# [Goal]
In the data below, reproduce word for word everything from the line containing "This screenshot has height=2576, width=1023." down to the line containing "(61, 1830).", including both of those lines.

# [The input]
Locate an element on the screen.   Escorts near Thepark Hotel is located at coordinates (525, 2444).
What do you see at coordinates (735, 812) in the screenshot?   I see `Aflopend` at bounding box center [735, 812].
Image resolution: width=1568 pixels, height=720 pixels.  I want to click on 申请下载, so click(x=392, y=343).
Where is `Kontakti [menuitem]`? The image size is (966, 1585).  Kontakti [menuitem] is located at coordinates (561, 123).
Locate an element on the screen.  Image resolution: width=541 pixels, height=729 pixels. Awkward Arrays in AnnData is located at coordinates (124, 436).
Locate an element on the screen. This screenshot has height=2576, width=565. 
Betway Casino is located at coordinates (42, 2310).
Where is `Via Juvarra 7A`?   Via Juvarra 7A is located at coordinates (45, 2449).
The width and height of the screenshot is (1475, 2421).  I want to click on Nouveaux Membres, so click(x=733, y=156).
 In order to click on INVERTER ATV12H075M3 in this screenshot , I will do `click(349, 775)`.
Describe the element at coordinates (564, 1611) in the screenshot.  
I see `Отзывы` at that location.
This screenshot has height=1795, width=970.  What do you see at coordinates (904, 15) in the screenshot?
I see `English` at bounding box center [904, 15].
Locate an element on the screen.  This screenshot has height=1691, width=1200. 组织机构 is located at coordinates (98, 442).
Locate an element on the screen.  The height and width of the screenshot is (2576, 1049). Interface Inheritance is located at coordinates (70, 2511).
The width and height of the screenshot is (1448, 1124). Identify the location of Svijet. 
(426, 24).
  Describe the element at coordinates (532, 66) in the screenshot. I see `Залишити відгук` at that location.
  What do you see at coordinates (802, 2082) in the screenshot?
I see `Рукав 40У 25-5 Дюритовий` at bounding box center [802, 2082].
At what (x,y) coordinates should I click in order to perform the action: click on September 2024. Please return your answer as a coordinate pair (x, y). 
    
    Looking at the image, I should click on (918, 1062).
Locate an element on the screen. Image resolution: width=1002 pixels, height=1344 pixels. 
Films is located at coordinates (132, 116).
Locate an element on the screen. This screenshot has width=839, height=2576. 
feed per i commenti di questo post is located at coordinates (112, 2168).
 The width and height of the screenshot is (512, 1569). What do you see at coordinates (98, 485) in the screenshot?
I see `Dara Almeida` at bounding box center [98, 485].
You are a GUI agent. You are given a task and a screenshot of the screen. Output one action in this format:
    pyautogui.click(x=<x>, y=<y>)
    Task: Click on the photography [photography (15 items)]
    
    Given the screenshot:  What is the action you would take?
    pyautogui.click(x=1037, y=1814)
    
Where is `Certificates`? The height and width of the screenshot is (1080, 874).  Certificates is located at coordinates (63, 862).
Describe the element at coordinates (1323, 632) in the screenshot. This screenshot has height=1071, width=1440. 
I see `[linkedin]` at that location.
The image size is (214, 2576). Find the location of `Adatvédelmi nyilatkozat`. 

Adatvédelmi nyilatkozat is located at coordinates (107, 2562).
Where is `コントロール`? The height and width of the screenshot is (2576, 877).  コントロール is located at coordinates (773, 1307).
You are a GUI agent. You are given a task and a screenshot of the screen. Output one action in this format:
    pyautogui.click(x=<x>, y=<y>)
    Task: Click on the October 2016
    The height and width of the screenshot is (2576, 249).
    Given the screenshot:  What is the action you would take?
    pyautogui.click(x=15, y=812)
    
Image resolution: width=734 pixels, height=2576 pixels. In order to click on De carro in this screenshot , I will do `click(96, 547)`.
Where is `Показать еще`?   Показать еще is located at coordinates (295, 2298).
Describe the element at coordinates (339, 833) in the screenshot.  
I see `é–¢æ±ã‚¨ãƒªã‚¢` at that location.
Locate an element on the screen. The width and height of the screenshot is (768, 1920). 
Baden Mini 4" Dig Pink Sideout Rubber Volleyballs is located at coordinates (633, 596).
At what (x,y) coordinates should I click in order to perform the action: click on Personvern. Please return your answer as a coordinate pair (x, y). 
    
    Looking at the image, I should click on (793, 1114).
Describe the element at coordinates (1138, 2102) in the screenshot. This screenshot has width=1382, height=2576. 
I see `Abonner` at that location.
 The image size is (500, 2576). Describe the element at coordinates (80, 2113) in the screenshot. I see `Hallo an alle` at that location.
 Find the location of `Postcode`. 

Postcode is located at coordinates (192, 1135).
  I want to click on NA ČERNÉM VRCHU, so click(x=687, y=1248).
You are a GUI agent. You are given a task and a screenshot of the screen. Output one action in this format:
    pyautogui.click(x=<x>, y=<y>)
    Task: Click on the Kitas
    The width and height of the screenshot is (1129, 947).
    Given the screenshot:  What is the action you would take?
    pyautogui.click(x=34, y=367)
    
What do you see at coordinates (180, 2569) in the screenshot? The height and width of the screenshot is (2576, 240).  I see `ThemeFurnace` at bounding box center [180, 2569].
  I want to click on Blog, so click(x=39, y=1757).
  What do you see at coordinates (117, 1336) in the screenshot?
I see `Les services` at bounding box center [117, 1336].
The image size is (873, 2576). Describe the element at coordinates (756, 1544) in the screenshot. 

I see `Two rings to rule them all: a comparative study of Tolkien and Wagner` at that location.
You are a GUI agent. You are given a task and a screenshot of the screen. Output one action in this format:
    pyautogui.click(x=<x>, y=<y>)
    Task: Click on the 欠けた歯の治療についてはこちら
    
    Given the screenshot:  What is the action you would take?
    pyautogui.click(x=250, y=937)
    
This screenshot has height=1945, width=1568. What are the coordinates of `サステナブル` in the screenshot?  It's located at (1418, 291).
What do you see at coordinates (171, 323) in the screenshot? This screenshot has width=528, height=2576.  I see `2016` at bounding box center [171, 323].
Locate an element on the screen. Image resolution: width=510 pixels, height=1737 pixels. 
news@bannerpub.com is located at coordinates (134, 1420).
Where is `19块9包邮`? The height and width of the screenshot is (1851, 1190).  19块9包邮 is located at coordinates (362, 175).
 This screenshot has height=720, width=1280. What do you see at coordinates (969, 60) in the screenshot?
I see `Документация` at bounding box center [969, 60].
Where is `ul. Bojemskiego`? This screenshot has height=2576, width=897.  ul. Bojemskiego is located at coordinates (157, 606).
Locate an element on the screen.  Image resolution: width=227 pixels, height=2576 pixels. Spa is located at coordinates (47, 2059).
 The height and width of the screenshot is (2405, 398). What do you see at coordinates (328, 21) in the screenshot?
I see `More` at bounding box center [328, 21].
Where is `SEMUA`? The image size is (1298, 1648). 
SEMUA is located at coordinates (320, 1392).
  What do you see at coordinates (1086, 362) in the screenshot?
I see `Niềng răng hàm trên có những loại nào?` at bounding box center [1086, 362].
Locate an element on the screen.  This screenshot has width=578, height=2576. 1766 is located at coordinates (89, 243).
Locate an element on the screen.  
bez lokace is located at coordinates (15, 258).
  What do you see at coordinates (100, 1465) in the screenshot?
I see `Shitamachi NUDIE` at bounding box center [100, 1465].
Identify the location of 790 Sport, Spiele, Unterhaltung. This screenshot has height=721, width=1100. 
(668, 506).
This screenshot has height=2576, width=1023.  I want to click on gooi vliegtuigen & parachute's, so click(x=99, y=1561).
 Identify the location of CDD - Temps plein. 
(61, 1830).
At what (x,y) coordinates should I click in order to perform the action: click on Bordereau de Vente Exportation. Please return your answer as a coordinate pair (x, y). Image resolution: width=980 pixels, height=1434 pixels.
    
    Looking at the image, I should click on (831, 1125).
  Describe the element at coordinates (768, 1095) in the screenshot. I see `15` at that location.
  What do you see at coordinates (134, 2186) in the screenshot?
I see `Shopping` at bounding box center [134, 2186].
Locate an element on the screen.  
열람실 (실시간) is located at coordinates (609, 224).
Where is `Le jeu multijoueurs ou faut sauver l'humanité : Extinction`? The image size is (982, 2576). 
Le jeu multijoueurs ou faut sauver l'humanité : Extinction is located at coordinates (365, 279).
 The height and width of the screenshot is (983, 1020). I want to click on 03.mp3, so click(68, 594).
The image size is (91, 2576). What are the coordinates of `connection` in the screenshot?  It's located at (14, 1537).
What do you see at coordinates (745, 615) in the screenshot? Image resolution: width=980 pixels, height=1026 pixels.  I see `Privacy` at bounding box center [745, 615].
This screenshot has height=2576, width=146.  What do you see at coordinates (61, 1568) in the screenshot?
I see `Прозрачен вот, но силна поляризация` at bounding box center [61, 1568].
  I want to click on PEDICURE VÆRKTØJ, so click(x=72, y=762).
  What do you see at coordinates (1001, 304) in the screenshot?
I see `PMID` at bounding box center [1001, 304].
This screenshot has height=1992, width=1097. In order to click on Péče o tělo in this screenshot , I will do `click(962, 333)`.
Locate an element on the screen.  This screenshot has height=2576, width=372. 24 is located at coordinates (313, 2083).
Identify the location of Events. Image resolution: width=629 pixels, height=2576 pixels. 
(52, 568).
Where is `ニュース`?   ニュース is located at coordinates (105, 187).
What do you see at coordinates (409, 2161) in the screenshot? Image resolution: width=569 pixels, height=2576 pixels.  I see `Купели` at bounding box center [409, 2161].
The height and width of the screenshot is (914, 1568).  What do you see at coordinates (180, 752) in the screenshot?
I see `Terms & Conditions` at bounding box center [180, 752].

# [Exercise solution]
This screenshot has height=2576, width=1023.  I want to click on gooi vliegtuigen & parachute's, so click(x=99, y=1561).
 Identify the location of CDD - Temps plein. 
(61, 1830).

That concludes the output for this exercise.